Snezhana von Büdingen : En 2017, j’ai rencontré des enfants atteints de trisomie 21 dans le cadre de mon projet photo Mother. Sofie et sa mère auraient aimé participer mais elles ne pouvaient pas se déplacer jusqu’à mon studio, à Cologne, parce que c’était trop loin de chez elles. Elles m’ont tout de même invitée à venir leur rendre visite, en Allemagne de l’Est. Après avoir passé du temps avec Sofie et sa famille dans leur ferme, je me suis dit que je voulais vraiment réaliser une série autour d’elle. Quelque chose de très spécial s’est passé, dès le début.
“Je photographie des gens qui m’inspirent, me stimulent et me fascinent.”
Pourquoi voulais-tu la photographier ?
J’étais fascinée par sa personnalité, sa perception de la vie, ses interactions avec son environnement : tout cela fait d’elle une personne unique à mes yeux. J’adore réaliser des séries photo avec des personnes au destin extraordinaire. Je photographie des gens qui m’inspirent, me stimulent et me fascinent.

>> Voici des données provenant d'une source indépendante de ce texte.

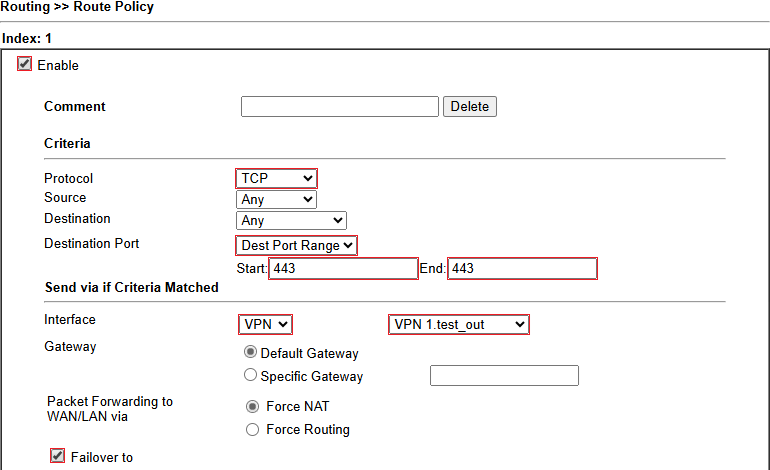The width and height of the screenshot is (770, 470).
Task: Toggle the Enable checkbox
Action: (24, 64)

“Meeting Sofie”. (© Snezhana von Büdingen)
As-tu su rapidement quel genre de projet tu voulais faire avec elle ?
Pas tout de suite. Mais j’ai trouvé après ma première visite chez elle, en octobre 2017. […] J’ai été très inspirée par la maison et le jardin de la famille de Sofie. On dirait qu’ils sont séparés du monde moderne, dans une autre dimension spatio-temporelle.
L’ambiance de conte de fées du jardin, les vieilles peintures de paysages accrochées au mur, la lumière magique qui inonde la maison et, bien sûr, la nature paisible et harmonieuse de Sofie : tout ceci a influencé le sentiment si particulier que je ressentais là-bas, comme si j’étais éloignée de la réalité du quotidien. C’est cela qui m’a poussée à prendre ces photos dans ce style poétique et onirique.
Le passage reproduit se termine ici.